Oil crept towards $44 this afternoon, modestly supported by gains on other financial markets and mounting expectation OPEC would announce further output cuts at its meeting next week.
US crude was up 14 cents at $43.85 a barrel at 13.09pm. Today, prices had gained $2.90 as they recovered from last week's 25 per cent drop, which marked the biggest weekly fall in 18 years.
London Brent crude eased by 18 cents to $43.24.
"Oil is on a count-down to OPEC now and everyone is expecting them to come up with something big - probably a cut of 1 to 1.5 million bpd," said Rob Laughlin, senior oil analyst at brokers MF Global in London.
"If OPEC doesn't make a big cut, this market is in trouble."
The Organization of the Petroleum Exporting Countries meets on December 17th in Algeria and is expected to reduce overall production by a minimum of one million barrels per day (bpd).

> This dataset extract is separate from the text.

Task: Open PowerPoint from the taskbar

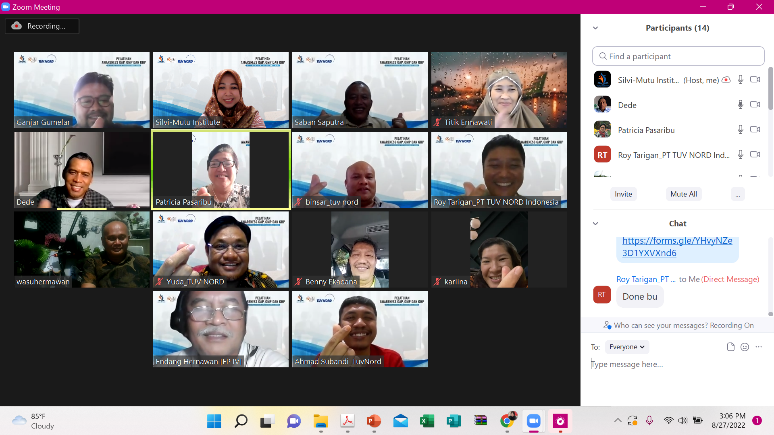Action: (x=374, y=421)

Stock markets surged yesterday as the US government cobbled together a rescue plan for stricken automakers and US President-elect Barack Obama said he would undertake the biggest infrastructure spending since the 1950s.
The White House reviewed a Democratic plan to bail out car manufacturers with $15 billion of loans.
But fuel demand could stay weak for the foreseeable future.
Oil traders were awaiting the release later today of the US Energy Department's Short Term Energy Outlook, which was expected to show downgrades in 2009 oil demand estimates.
In a forecast issued last month, the Energy Department said total US oil demand was projected to fall by an additional 250,000 bpd, or 1.3 per cent next year, after dropping 1.1 million bpd, or 5.4 per cent, in 2008.
The downward trend for oil prices remained very much intact, SG Commodities Research said in a weekly note.
"$40 a barrel could be difficult to break, but we expect WTI to go lower in the coming months. GDP, oil demand weakness and the crude overhang are much clearer than OPEC cuts so far."